### Exercise objective
Scale the part of the listing that opens with the line containing "This screenshot has height=634, width=878." and closes with the line containing "(x=180, y=241)", repeating every line with its request unchanged and multiplying each coordinate in the answers by 2.45, rounded to whole numbers with halves going up. Leave all numbers in the requests as they are.

### Exercise materials
* * * * *
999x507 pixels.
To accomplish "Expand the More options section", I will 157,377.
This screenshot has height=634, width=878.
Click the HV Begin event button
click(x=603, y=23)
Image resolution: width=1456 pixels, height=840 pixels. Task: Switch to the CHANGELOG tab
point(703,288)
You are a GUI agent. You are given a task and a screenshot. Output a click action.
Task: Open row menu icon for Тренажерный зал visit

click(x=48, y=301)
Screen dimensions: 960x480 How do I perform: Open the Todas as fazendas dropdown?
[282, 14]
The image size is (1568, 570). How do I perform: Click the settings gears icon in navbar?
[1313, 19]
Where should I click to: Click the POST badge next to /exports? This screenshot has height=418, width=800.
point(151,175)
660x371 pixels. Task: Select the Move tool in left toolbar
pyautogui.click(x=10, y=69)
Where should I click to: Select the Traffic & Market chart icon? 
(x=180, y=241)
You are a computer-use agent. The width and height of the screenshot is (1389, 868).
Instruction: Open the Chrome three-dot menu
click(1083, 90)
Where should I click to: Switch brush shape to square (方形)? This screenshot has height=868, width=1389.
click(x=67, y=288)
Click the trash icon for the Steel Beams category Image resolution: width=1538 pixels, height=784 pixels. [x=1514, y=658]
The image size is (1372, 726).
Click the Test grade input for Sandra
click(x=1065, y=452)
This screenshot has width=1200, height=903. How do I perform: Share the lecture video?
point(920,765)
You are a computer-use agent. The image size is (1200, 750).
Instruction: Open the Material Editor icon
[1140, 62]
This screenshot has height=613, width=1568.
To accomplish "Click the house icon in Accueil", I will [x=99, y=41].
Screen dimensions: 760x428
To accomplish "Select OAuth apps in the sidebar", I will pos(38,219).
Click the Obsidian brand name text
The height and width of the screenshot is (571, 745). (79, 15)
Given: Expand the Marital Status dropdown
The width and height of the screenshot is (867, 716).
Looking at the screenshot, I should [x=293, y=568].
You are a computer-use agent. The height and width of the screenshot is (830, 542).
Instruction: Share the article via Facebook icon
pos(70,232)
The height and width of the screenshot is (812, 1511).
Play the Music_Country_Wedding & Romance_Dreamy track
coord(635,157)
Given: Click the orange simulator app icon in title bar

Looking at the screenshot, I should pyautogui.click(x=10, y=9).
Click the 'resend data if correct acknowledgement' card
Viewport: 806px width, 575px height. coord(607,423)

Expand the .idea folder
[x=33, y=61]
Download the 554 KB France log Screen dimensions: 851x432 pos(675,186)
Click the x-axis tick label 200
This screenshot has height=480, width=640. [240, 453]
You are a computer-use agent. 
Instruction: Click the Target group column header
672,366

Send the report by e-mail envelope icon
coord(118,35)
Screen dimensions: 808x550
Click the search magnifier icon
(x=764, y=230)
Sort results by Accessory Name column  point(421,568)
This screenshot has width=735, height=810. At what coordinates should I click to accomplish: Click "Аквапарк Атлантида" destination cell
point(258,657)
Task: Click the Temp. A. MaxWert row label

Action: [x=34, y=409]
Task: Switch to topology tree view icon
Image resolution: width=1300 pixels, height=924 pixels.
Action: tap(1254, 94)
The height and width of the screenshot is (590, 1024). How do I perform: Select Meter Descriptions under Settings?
* * * * *
### Task solution
This screenshot has height=634, width=878.
Click the HV Begin event button
click(x=1477, y=56)
Image resolution: width=1456 pixels, height=840 pixels. Task: Switch to the CHANGELOG tab
point(1722,706)
You are a GUI agent. You are given a task and a screenshot. Output a click action.
Task: Open row menu icon for Тренажерный зал visit

click(x=118, y=737)
Screen dimensions: 960x480 How do I perform: Open the Todas as fazendas dropdown?
[691, 34]
The image size is (1568, 570). How do I perform: Click the settings gears icon in navbar?
[3217, 47]
Where should I click to: Click the POST badge next to /exports? This screenshot has height=418, width=800.
point(370,429)
660x371 pixels. Task: Select the Move tool in left toolbar
pyautogui.click(x=25, y=169)
Where should I click to: Select the Traffic & Market chart icon? 
(x=441, y=590)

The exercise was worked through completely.